We might use a very broad brush approach, and describe a sky as “fourth mag” (roughly what you’d see from the suburbs of a big city) or “sixth mag” (very dark indeed, with almost all but the very faintest stars visible).

Orion Star Map showing stars down to approx. magnitude 4.5, or what you would see from a darker suburban site. In very light polluted big cities you would struggle even to see the three belt stars!

The absolutely faintest stars anyone can see with the naked eye in perfect conditions (i.e. looking towards the zenith on a moonless night) are around 8th mag (this is for someone with exceptional vision), and so we refer to a perfect sky, utterly free of light pollution, as being magnitude 8.

However, most star maps and charts will only list stars down to a more modest limiting magnitude of 6.5, which number is often used as the standard limiting magnitude of a very dark sky.

The limiting magnitude of a sky has implications for how many stars you can see with the naked eye, and as a very rough rule of thumb for every one point of magnitude darker your sky is, you will see three or four times as many stars.

There are around 50 stars of magnitude 2 or brighter, which will therefore be visible in even the most light polluted skies with limiting mags of 2. Of course these 50 stars are spread over the whole sky so you’ll only ever see around half of them at once, and so in a very light polluted place like Manhattan, Las Vegas or Tokyo you can see around 25 stars only.
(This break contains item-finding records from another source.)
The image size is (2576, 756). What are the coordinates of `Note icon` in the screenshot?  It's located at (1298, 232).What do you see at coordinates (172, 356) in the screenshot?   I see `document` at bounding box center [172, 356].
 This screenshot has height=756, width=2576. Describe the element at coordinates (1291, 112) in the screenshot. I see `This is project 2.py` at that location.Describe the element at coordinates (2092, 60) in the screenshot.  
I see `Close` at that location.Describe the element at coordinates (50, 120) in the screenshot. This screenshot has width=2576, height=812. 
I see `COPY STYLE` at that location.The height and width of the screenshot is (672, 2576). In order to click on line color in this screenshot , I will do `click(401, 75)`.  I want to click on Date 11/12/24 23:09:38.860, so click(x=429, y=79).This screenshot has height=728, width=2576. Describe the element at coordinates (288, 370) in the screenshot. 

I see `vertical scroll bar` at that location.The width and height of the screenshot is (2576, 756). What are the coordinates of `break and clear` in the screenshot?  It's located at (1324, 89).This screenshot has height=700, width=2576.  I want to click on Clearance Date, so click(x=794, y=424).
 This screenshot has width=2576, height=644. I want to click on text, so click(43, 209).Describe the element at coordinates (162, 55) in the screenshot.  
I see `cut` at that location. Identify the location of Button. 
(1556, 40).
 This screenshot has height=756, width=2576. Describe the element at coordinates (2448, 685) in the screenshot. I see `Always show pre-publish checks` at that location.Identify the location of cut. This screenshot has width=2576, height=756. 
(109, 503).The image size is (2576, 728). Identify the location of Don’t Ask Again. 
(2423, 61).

In the centre of other big cities, where the limiting magnitude is 3 you will see roughly 100 stars, and from the suburbs under magnitude 4 skies you will see around 300 stars (these star counts, and the ones that follow, are for half the sky only, i.e. in your visible hemisphere)

Once you get to a limiting magnitude of 5 in rural areas with a bit of light pollution you can expect to see 1000 stars or more. Further from big towns and cities, where your sky has a limiting magnitude of 6 you’ll see 3000 stars. At the limit of most star maps and charts, limiting mag 6.5, there are around 4500 stars to be seen in the sky at any one time, and so there are around 9000 stars altogether – over the whole sky – that are magnitude 6.5 or brighter. (As a little aside, the planetarium that I used to run in Glasgow Science Centre, had a Carl Zeiss starball projector that claimed to show 9000 stars, and so was obviously built to show every star that would feature on any standard star map or chart).

And beyond that you’ll need a telescope or binoculars to see more. Remember, those 9000 stars are only a tiny fraction of the 100,000,000,000 stars in our galaxy!